6. Energy Performance
Commercial kitchens are extremely energy intensive. In reality, a significant portion of your restaurant’s budget can be allocated to energy expenditures. According to Foodservice Equipment & Supplies, “placing cooking equipment so that the exhaust hood can whisk away hot air keeps the kitchen cooler, and placing cold storage as far away from heat sources as possible prevents appliances from working overtime.”
7. Ventilation of Air
In the same vein as energy efficiency, air ventilation must be considered. If the kitchen is not adequately ventilated, the indoor air quality, including aromas and air circulation, will suffer. Turn on the range fan when your chefs begin cooking, not halfway through, and frequently replace the filter in the range hood. As the rear of the house can become quite warm, you can also want to include fans or air purifiers in your restaurant kitchen’s floor plan.

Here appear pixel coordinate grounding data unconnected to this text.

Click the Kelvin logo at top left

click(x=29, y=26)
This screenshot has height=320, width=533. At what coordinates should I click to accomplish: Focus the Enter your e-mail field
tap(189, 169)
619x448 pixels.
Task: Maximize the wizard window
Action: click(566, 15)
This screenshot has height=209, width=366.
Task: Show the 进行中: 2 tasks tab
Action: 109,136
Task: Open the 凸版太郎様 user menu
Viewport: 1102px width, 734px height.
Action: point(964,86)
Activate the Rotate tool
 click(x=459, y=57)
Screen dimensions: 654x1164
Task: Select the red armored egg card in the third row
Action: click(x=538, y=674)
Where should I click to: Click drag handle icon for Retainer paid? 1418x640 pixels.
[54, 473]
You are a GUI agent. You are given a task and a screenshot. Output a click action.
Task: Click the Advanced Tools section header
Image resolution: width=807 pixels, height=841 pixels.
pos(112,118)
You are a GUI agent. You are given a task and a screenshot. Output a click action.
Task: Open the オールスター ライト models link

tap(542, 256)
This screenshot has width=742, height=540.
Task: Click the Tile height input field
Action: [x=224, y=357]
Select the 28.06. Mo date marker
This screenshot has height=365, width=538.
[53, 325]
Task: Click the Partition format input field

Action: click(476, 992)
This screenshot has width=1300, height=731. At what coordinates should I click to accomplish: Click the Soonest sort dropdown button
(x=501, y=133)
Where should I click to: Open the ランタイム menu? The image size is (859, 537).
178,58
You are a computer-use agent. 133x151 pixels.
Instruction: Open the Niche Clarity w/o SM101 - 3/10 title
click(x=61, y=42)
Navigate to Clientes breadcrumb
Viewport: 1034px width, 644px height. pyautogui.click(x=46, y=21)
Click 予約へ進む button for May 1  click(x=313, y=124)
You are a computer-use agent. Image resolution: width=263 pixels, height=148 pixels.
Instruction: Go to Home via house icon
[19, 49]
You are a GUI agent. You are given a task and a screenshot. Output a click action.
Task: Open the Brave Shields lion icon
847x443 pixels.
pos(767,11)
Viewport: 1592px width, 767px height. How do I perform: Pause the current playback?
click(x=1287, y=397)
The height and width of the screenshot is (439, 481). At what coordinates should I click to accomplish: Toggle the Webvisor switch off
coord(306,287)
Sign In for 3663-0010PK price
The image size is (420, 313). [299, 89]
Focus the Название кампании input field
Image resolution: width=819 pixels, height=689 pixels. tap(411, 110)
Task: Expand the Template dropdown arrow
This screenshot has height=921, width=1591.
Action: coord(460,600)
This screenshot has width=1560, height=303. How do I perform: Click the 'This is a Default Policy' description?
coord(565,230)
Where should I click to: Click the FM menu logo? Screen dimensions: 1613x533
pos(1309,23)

What is the most common error in designing a commercial kitchen? Not providing room for maintenance. Imagine that your oven breaks down three months after it has been installed. If the repairman cannot assess the damage because other appliances or countertops are in the way, you can need to purchase a new oven. Probably not within your budget!
Plan for the worst by designing your kitchen to be modular, allowing you to relocate certain areas to gain access to equipment that can malfunction, such as refrigerators, walk-in coolers, and ranges.
9. Commercial kitchen appliances
Here is a list of all the restaurant equipment, whether possessed or leased, that you would need for your restaurant kitchen. Again, this is dependent upon the precise items on your menu.
- Oven Grill
- Deep fryer
- Reach-in chiller or walk-in refrigerator
- Freezer (upright or walk-in)
- Sauté pans, saucepans, baking dishes
- Stock/soup vessels
- Baking trays
- Pizza displays, pizza paddles
- Tongs, spatulas, ladles
- Kitchen utensils
- Serving bowls and mixing containers
- The steam table.
- Plates containing entrées, appetizers, and desserts.
- Cleaning cloths and cleaning pails
- Rubber floor coverings
- Hand soap/sanitizer dispenser
- Firefighting Device
Your back-of-house technology should also be modular, flexible, and user-friendly. In numerous establishments, paper tickets or chits are posted to the kitchen. With custom routing preferences to prep stations, ticket and fulfillment time reports, and integrations with online ordering systems, however, kitchen display screens can maximize accuracy and increase the number of tickets your kitchen can serve.